The results were disastrous. Sheinbaum defeated opposition candidate Xochitl Galvez by more than 30 points in the presidential race. Morena won Mexico City and six of the eight governorships at stake. The coalition also won a supermajority in the lower house of Congress and fell just three seats short of achieving the same in the Senate.

That has meant AMLO only has to negotiate with a few senators to win the votes needed to pass reforms that require two-thirds support in each chamber. The most controversial proposal would require that all judges, including those of the Supreme Court, be elected by popular vote. Another would replace the federal elections office with a new body whose members would also be chosen by voters.

But while he and Sheinbaum continue to make progress, the opposition remains largely stuck in the same identity crisis that kept it from taking off.

“The structure, proposals and alliances are based on opposition to AMLO, and that was a mistake,” said Carlos Perez Ricart, assistant professor of international relations at the Center for Research and Education in Economics in Mexico City. “Now they are orphans of enemies, orphans of everything.”

Days before the June 2 vote, PRI leader Alejandro Moreno called reporters to party headquarters, where he ran through a slideshow of data he claimed showed Galvez still had a chance of winning the election, despite polls showing that Sheinbaum had a double-digit lead. .

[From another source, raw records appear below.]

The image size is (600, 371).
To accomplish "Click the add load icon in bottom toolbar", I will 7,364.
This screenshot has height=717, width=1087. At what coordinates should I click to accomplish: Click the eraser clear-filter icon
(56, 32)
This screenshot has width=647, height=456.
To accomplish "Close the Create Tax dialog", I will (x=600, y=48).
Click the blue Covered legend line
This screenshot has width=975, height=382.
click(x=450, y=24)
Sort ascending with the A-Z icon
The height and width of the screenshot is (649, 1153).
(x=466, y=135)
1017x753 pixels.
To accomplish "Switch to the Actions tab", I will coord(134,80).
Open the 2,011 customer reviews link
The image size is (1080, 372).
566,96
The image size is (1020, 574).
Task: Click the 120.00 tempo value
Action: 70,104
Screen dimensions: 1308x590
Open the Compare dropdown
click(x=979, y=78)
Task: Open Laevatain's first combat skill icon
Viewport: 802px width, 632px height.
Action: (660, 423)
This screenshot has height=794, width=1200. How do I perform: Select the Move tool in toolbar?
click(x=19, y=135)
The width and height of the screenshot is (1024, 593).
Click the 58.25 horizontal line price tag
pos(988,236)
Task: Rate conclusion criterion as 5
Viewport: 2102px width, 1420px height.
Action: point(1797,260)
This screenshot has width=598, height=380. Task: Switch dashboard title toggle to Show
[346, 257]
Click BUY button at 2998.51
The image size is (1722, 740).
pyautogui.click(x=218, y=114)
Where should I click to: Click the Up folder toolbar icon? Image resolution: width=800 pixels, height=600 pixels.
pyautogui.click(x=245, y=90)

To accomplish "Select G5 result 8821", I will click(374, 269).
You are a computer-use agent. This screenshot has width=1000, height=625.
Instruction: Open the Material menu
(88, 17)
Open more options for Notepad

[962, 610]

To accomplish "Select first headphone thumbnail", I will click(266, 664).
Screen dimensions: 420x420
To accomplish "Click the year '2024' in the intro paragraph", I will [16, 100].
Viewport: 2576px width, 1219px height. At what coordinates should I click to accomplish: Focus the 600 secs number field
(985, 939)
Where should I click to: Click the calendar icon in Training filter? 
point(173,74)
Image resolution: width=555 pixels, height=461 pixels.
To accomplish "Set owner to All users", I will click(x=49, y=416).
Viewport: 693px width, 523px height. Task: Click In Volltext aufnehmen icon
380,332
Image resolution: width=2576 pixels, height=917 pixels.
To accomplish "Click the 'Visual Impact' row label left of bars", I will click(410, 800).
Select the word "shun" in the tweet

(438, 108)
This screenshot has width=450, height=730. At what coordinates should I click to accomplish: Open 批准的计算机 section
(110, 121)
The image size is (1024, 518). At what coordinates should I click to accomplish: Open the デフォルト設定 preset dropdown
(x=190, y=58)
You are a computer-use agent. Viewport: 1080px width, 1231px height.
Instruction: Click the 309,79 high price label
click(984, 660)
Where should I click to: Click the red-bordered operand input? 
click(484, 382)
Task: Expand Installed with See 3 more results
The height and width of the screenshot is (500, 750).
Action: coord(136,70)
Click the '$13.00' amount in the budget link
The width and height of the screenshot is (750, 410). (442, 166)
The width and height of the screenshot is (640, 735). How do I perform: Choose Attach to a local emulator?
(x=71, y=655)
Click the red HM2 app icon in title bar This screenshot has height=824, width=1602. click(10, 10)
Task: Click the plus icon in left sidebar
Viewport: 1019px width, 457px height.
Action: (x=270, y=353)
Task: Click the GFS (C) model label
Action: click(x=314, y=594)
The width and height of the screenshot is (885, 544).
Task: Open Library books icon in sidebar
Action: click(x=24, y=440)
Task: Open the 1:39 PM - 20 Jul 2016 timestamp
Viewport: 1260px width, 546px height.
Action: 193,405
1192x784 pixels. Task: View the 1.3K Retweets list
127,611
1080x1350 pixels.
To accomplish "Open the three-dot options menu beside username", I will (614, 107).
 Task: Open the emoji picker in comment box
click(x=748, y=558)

Since then, the opposition has shown a similar refusal to take the results into account. Galvez spent the immediate aftermath promising to request a recount before abandoning the plan, and continued to argue that AMLO was exerting undue influence on the race. The heads of PRI and PAN have refused to resign and have also questioned the results.

Ultimately, opposition parties will have to craft an agenda that can make the case that Galvez could not make: that a turn away from Morena is not just a return to the past they represent, and that Mexicans have resolutely rejected the past two presidential elections. to vote.

“I find it difficult to think that there is a good agenda for the opposition as a whole, other than simply opposing Morena’s government for the sake of opposing it,” said Matias Gomez Leautaud, an analyst for the Eurasia Group.

But in the short term, its relevance may depend on AMLO’s ability to fend off AMLO’s attempts to steal the votes he needs to finally get his reforms through the Senate.

“From the start, the opposition must show itself united,” said Jorge Buendia, head of the Buendia & Marquez polling agency. “It needs to build a reputation that it is in fact a dam and can hinder constitutional reform.”

“If the opposition supports Morena’s proposals from the first moment,” he added, “it will be more difficult to be credible in the future.”